OPINIÃO

Procura-se Geraldo

A quarentena já se prolongava por mais de 120 dias, e o marido de Sônia, minha parceira do treino funcional no parque, já não comparecia desde antes dela iniciar. Dormiam em quartos separados, e, mesmo no aniversário de casamento, quando o sexo é quase que obrigatório, o prato servido foi guacamole, o que não contribuiu muito para que o resto se lembrasse da necessidade de endurecer naquela noite.

Ao me revelar esses detalhes, Sônia confirmava a falácia daquela máxima que até então as pessoas casadas insistiam em sustentar e que, pela propaganda, eu quase cheguei a acreditar: que durante a pandemia o jogo havia virado e que agora só as pessoas casadas é que transavam.

Na verdade, o novo coronavírus se tornara a perfeita desculpa para que o marido de Sônia, integrante do grupo de risco, aderisse ao tão desejado isolamento social, que afinal já exercia mesmo sem os riscos da Covid-19. Mas ele viu a oportunidade de realizar seu sonho de virar eremita na própria casa e agarrou, não com unhas e dentes (porque proibido, já que requer um contato íntimo), mas com máscaras e álcool em gel.

Ligava diariamente para Sônia, quando ela saía, para saber onde estava. Não era exatamente uma preocupação, mas uma necessidade de certificar-se de que a exposição da esposa seria suficiente para garantir mais tempo de distanciamento obrigatório. “O supermercado tá lotado? Tem muita gente aí?”, era o interrogatório que fazia, sempre com aquela doce esperança de resposta positiva. Chegamos a brincar com ela que, quando respondia que o local não tinha qualquer aglomeração, o marido logo sugeria que ela passasse em outro local mais movimentado, o que certamente era uma injustiça.

Porque ele tinha outras táticas infalíveis para ficar na sua paradisíaca solitária, quartinho bem menor que o do casal, mas separado dela, se essa, de transformá-la em ameaça constante, não funcionasse. Quando precisava manter a desculpa de risco mútuo que justificava o isolamento dentro de casa, ele mesmo não tomava, ao sair, os cuidados devidos, cometendo atos terroristas que iam desde abraços forçados em amigos distantes que encontrava no mercado até apertos de mão em desconhecidos após crises de espirro.

No início, ela se irritou com o comportamento dele e chegou a entrar numa paranoia de passar álcool em gel em absolutamente tudo, o que a fez ter um prejuízo de R$ 250 na compra de uma nova chave de carro, vez que a substância química inutilizou o alarme. Mas com o tempo, nada disso abalava Sônia, que decidiu aproveitar esse período de isolamento para se esparramar na cama de casal e dormir como nunca, sem o ronco do marido, sem que lhe roubassem o cobertor ou mesmo que fosse vítima de um furtivo chute ou soco que ele lhe desferisse em pesadelos (ou seriam sonhos?). E sim, ela agora conseguia até sonhar, todas as noites, e eram sonhos que se tornavam cada vez mais reais.
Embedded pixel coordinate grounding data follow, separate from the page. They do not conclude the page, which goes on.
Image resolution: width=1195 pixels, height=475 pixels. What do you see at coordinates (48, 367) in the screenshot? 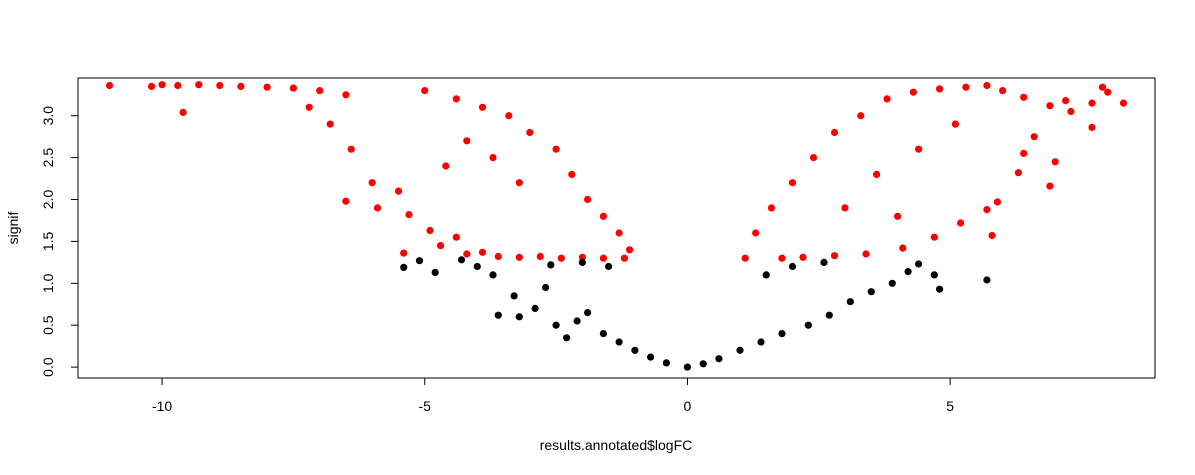
I see `y-tick-label: 0.0` at bounding box center [48, 367].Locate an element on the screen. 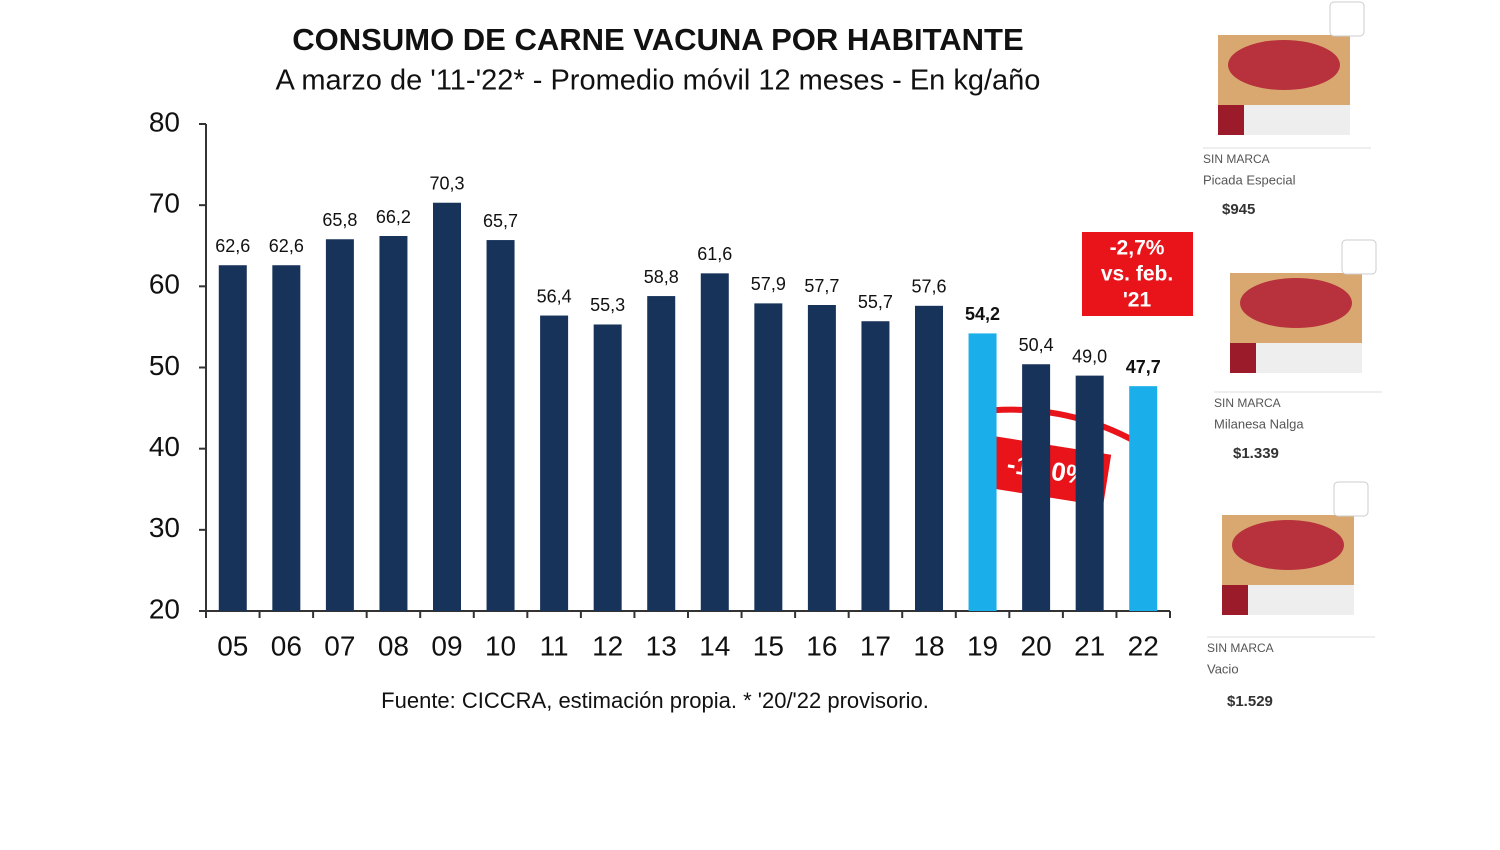 This screenshot has width=1500, height=850. product-name: Picada Especial is located at coordinates (1250, 180).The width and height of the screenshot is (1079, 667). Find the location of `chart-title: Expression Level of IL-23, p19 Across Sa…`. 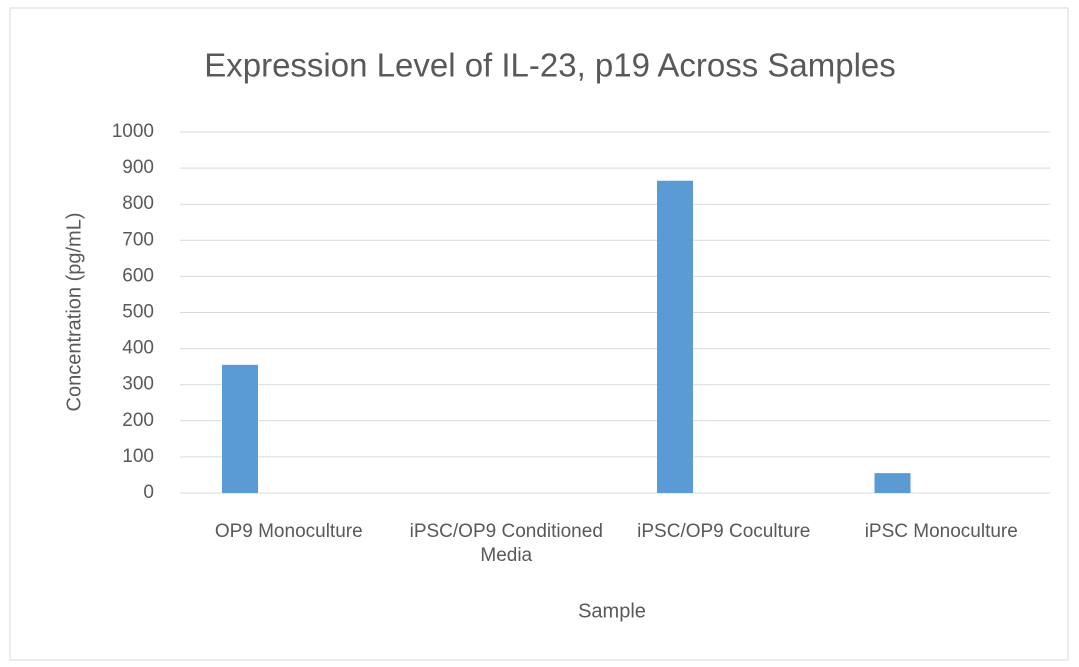

chart-title: Expression Level of IL-23, p19 Across Sa… is located at coordinates (550, 66).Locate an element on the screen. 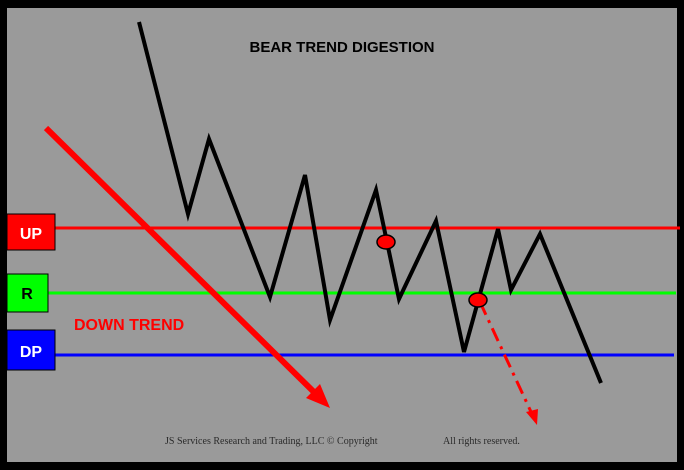 The image size is (684, 470). r-level-box: R is located at coordinates (28, 293).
Foi na última segunda-feira que, empolgada com o sonho, Sônia perdeu a hora do nosso treino funcional no parque. Ré confessa, declarou que dormiu demais, mas que valeu à pena e nos contaria assim que despertasse completamente, o que nunca aconteceu de fato. Naquela segunda despretensiosa de isolamento em sua cama de casal, ela não estava só. No sonho, conheceu Geraldo, que a fez perder a hora e o juízo, e acordar banhada em suor. Ela, que antes se contentava com qualquer guacamole, agora se recolhe ainda mais cedo e reza todas as noites antes de dormir, com um só pedido: procura-se Geraldo!